--- Instructions for the task ---
From the entries, copy every line that carries the string "Given".

--- Exercise materials ---
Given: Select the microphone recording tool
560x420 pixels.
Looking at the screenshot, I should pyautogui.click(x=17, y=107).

...

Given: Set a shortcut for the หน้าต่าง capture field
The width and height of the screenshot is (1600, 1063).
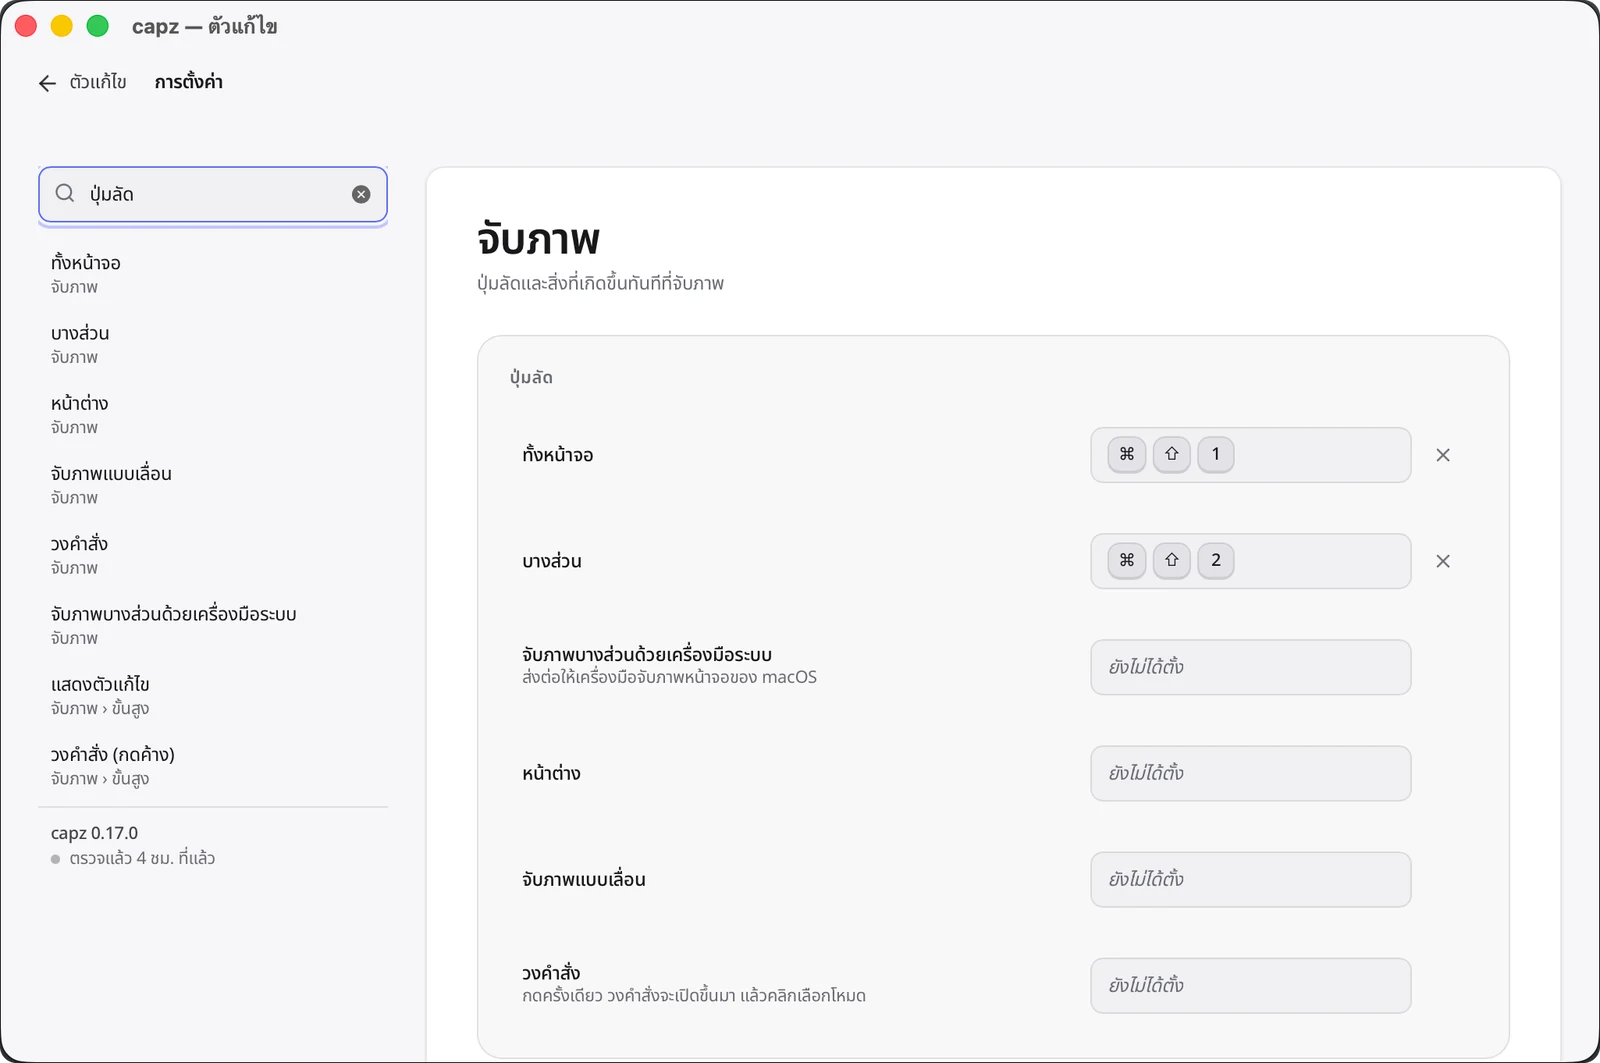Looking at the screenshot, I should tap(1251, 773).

--- Solution to this exercise ---
Given: Select the microphone recording tool
Given: Set a shortcut for the หน้าต่าง capture field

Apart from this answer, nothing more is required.